> [RECORDS PROVIDED]
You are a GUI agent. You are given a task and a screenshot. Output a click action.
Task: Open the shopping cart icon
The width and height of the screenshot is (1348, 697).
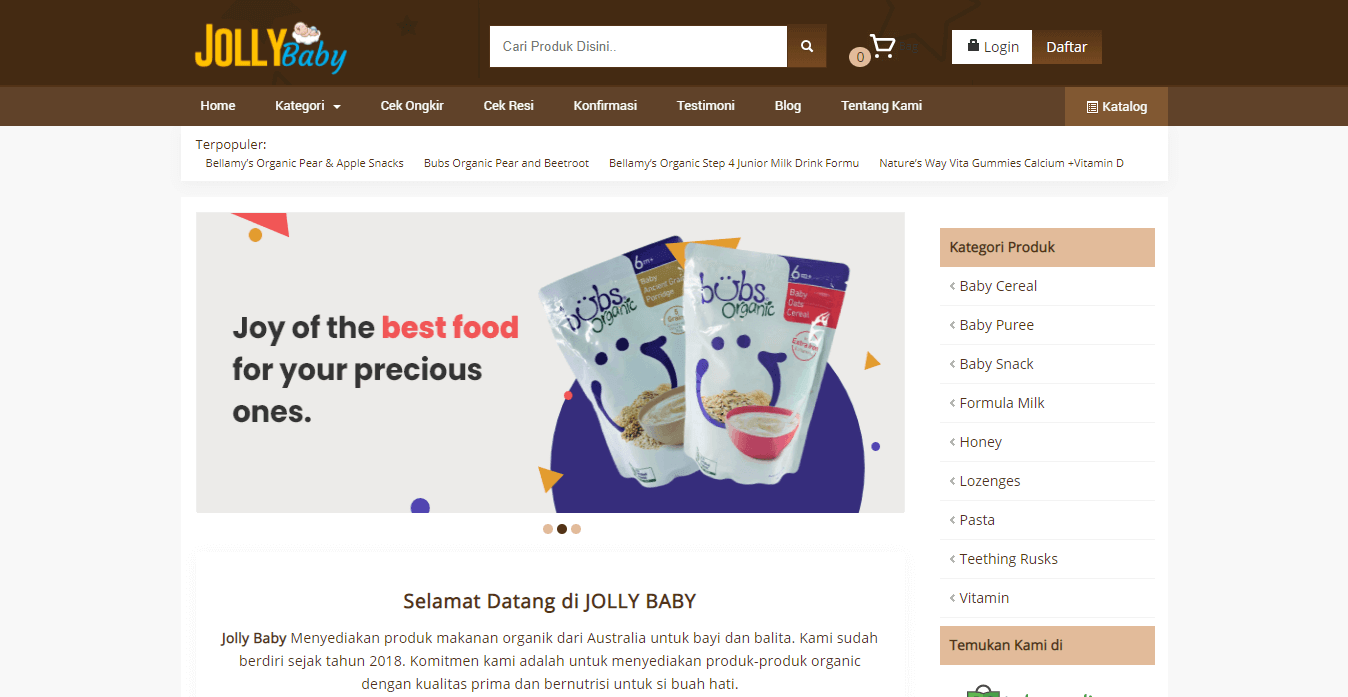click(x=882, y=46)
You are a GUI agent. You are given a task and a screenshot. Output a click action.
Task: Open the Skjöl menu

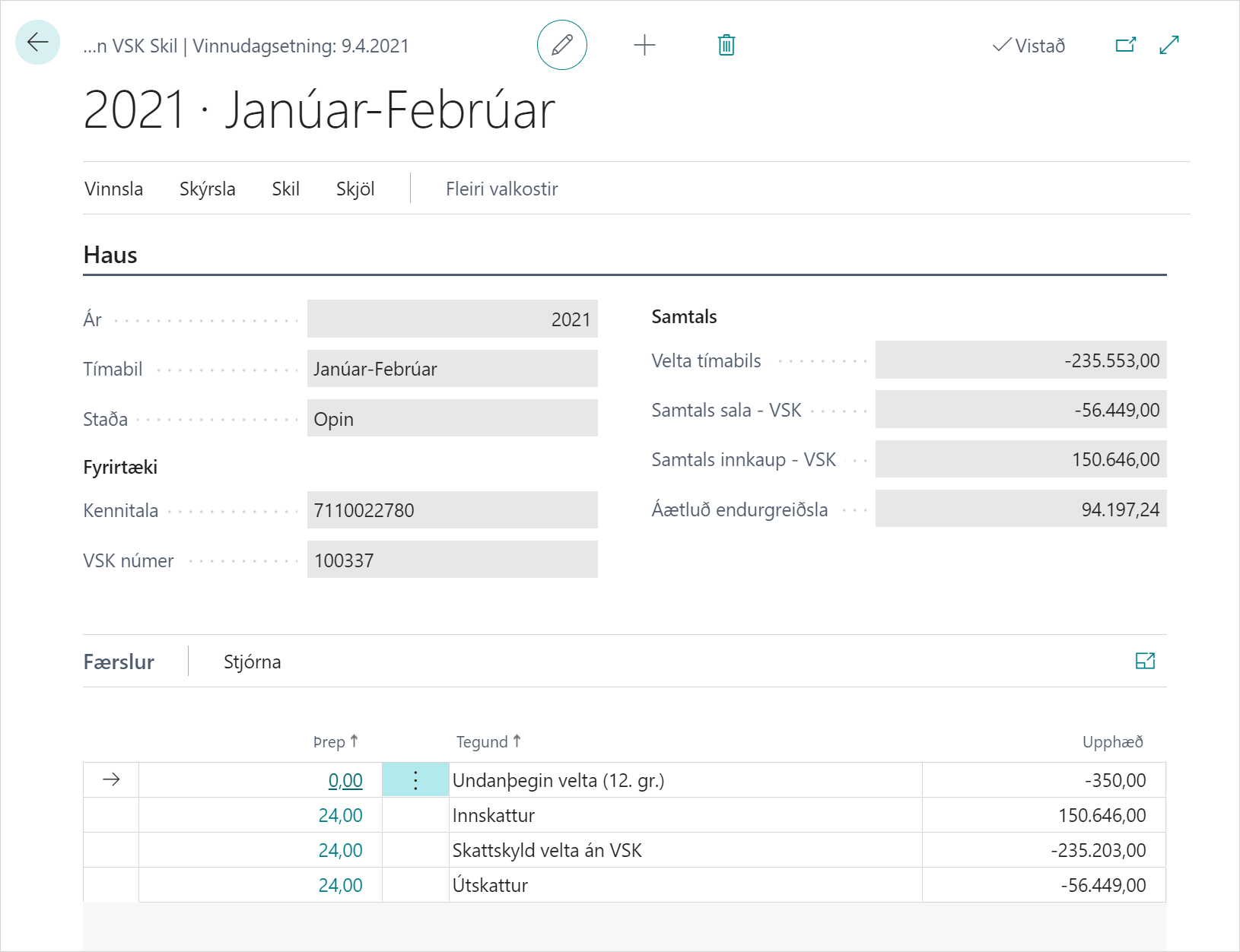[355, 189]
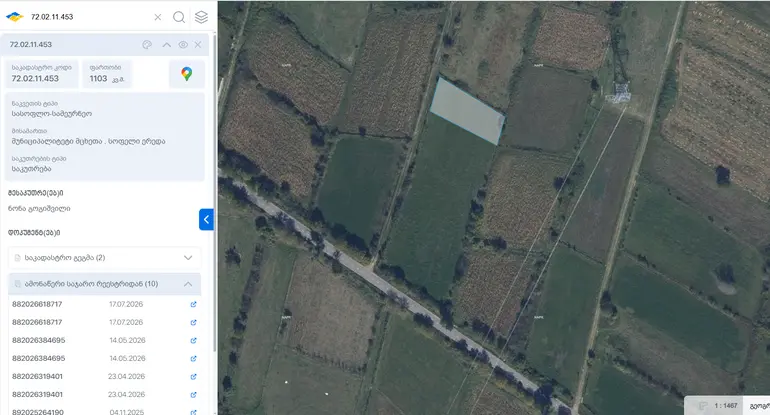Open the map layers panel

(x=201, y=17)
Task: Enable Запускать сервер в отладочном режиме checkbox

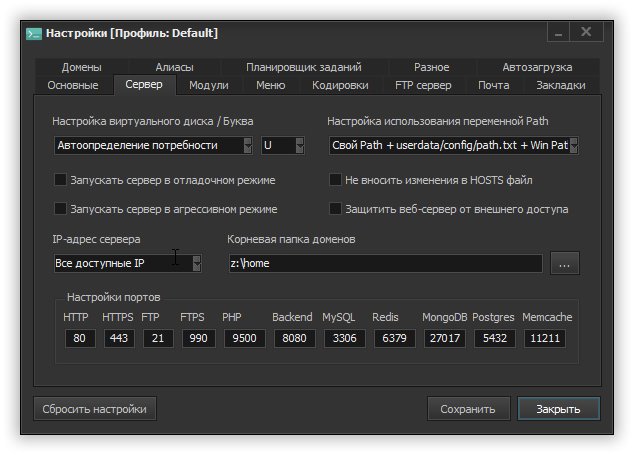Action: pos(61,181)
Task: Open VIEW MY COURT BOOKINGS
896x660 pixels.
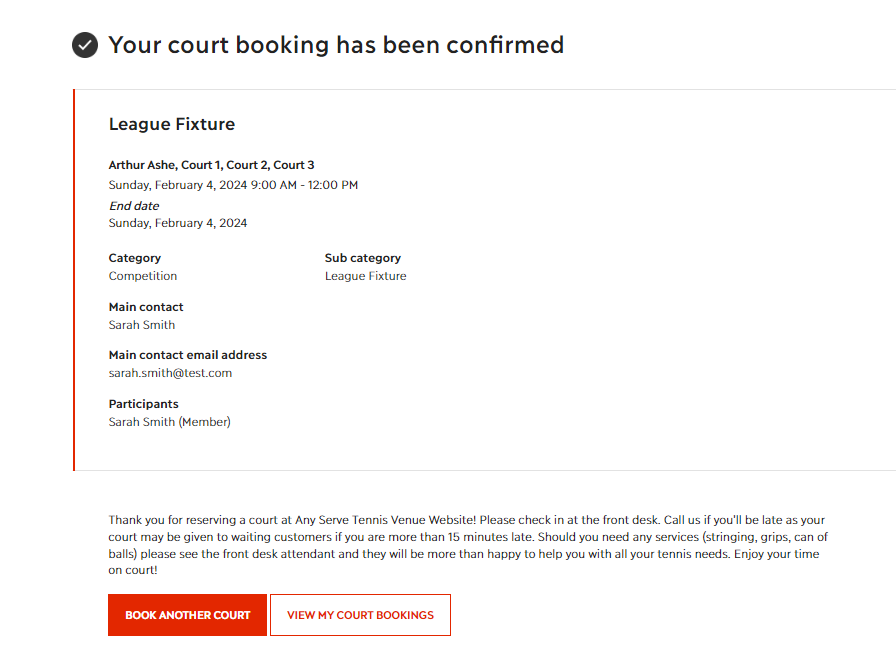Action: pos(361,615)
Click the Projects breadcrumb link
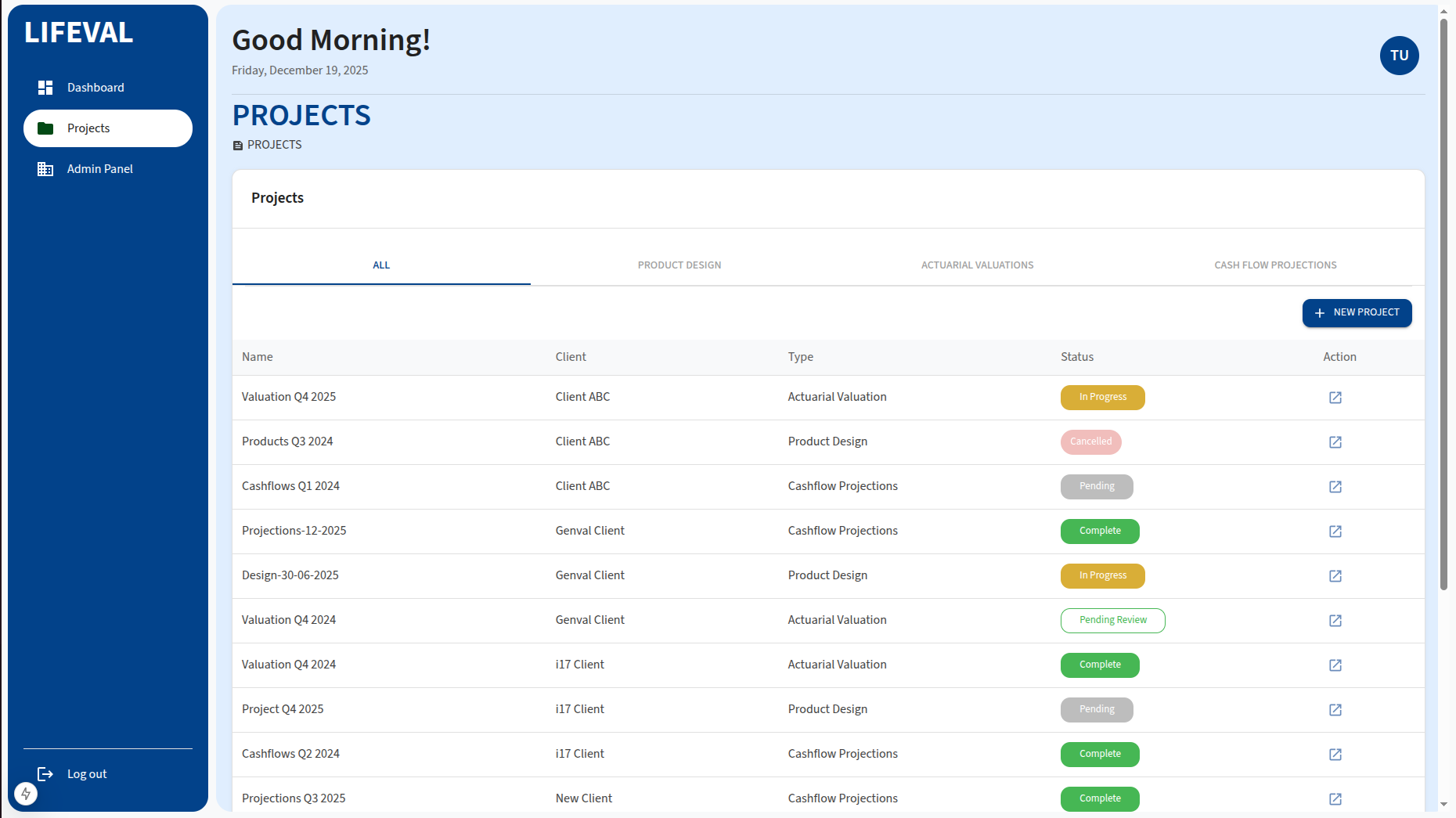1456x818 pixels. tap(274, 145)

...

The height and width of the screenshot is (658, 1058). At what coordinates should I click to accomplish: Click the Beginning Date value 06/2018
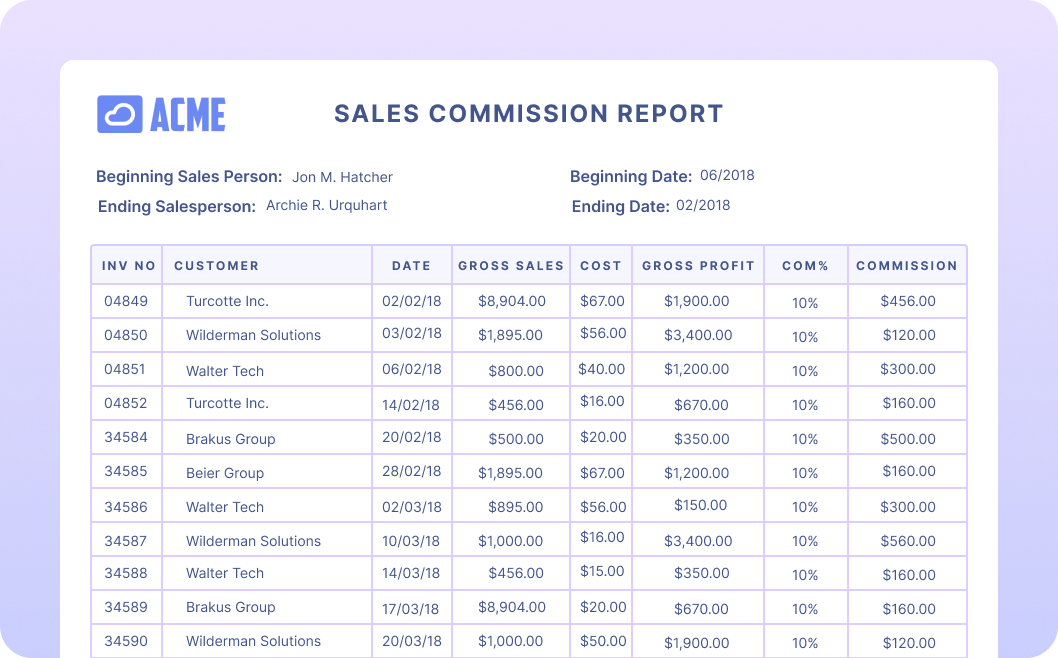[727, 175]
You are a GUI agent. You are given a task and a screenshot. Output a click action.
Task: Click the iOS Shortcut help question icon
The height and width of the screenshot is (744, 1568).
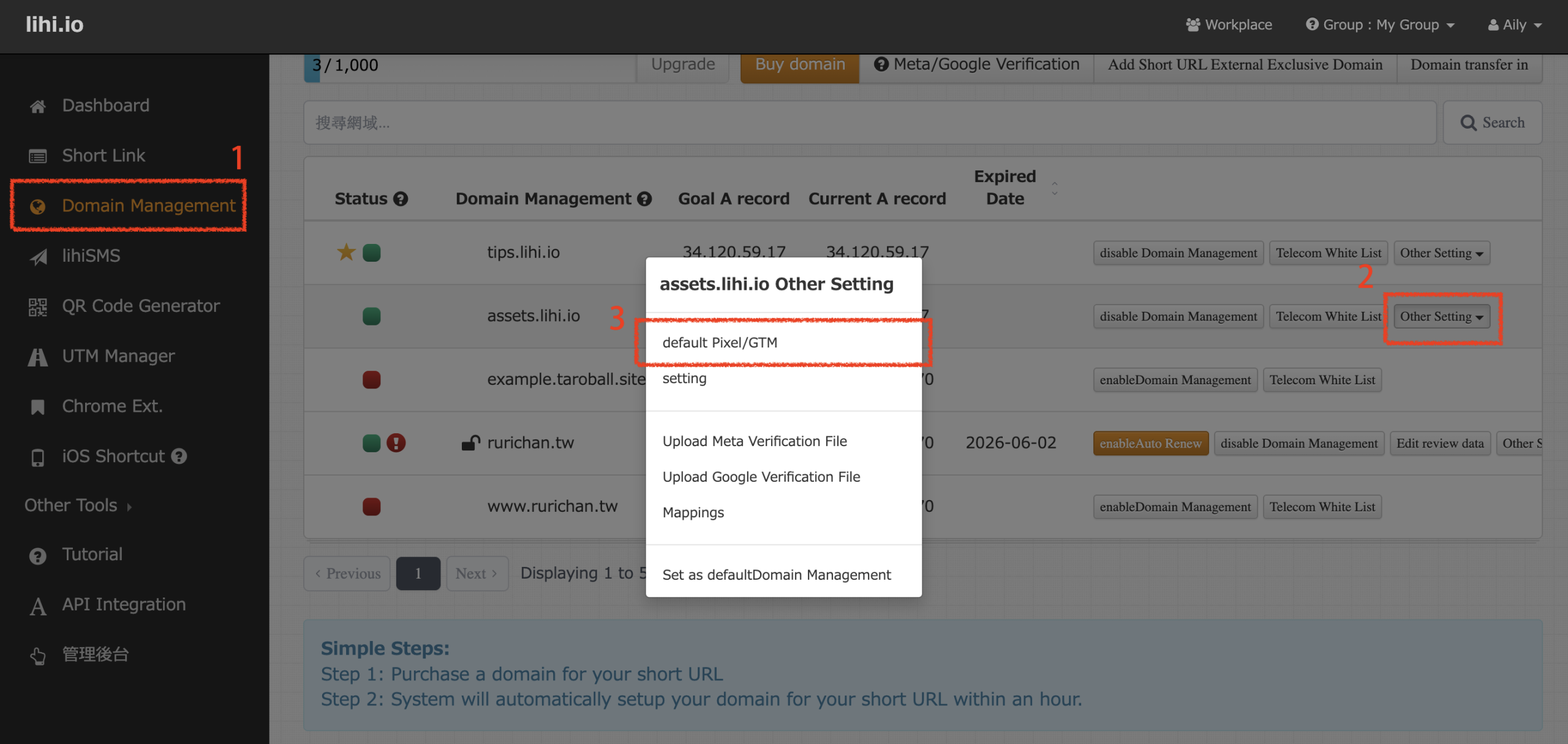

> [STATED TASK] Reproduce the part that opens with the line containing "The height and width of the screenshot is (658, 1058)." and closes with the line containing "The height and width of the screenshot is (744, 1568).", swapping "screenshot" for "screen image" and changing nothing else. Omit the pictures from the output.

> [WRITTEN SOLUTION]
The height and width of the screen image is (658, 1058). At what coordinates should I click to accomplish: Click the Beginning Date value 06/2018
[727, 175]
You are a GUI agent. You are given a task and a screen image. Output a click action.
Task: Click the iOS Shortcut help question icon
The height and width of the screen image is (744, 1568).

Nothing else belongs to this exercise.